WHAT YOU HAVE TO DO: What lines of the data below include the word "Task"? Report them by copying each.

DATA TO USE:
★ ★ ★ ★

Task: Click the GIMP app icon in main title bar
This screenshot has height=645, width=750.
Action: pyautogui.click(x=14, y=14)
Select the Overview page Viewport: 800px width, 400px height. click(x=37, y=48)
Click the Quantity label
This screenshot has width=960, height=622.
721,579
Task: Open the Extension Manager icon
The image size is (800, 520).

★ ★ ★ ★

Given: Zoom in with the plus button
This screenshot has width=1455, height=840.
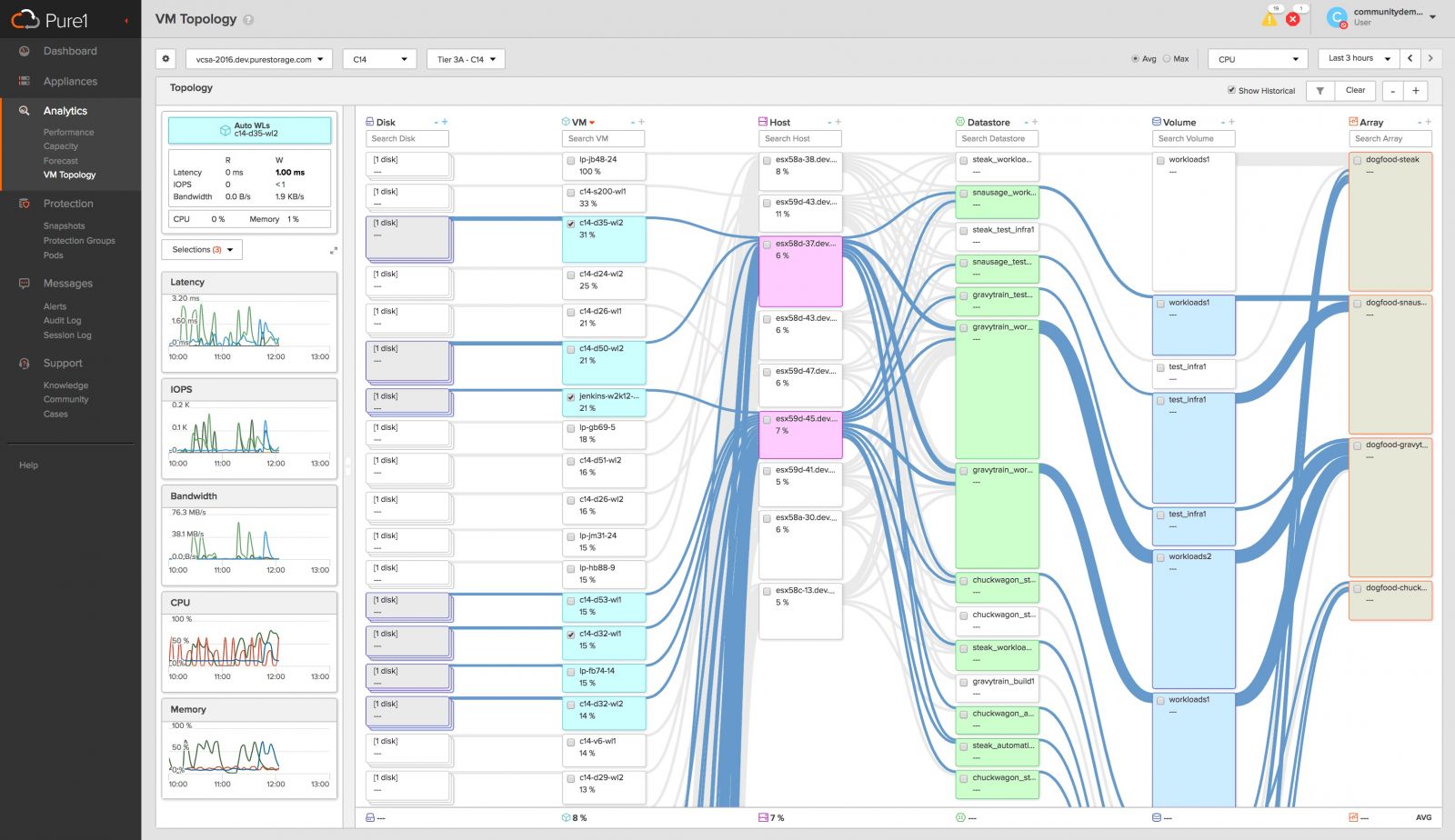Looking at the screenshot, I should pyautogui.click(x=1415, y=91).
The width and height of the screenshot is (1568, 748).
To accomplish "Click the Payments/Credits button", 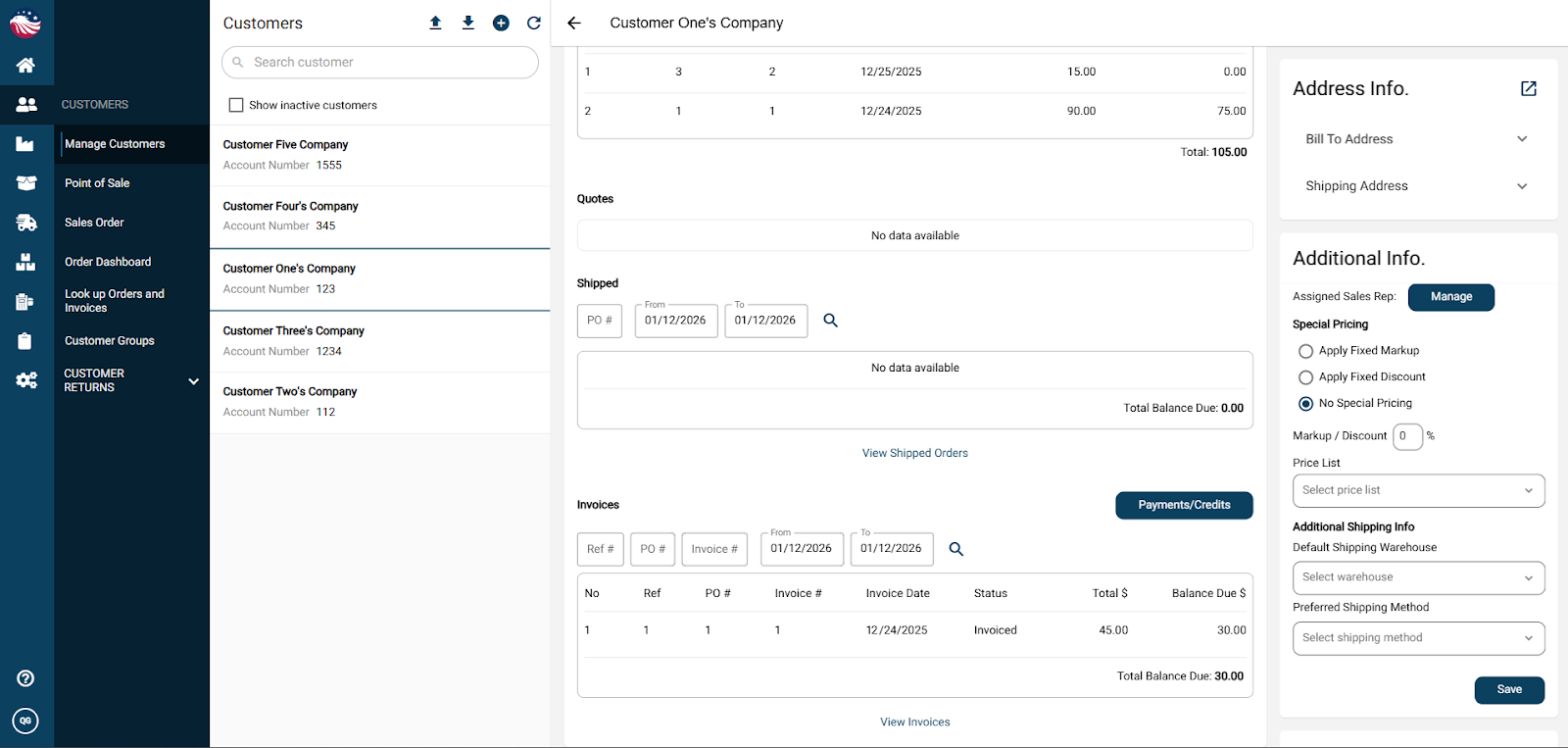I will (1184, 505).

★ ★ ★ ★

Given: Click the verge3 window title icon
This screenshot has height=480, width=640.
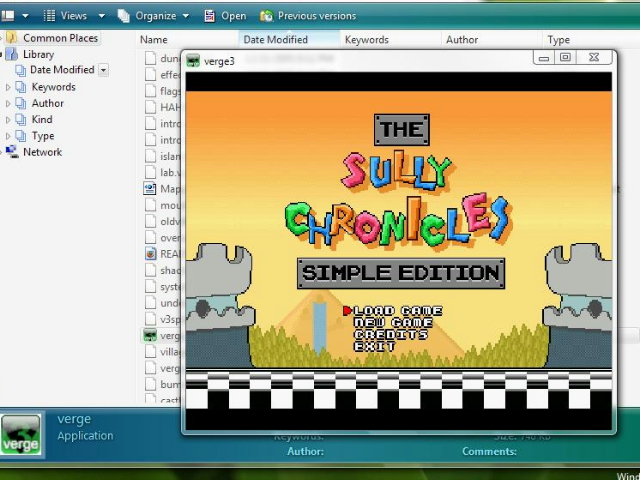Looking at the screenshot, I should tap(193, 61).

★ ★ ★ ★

OUTPUT OF THE EXERCISE:
Task: Click the GIMP app icon in main title bar
Task: Open the Extension Manager icon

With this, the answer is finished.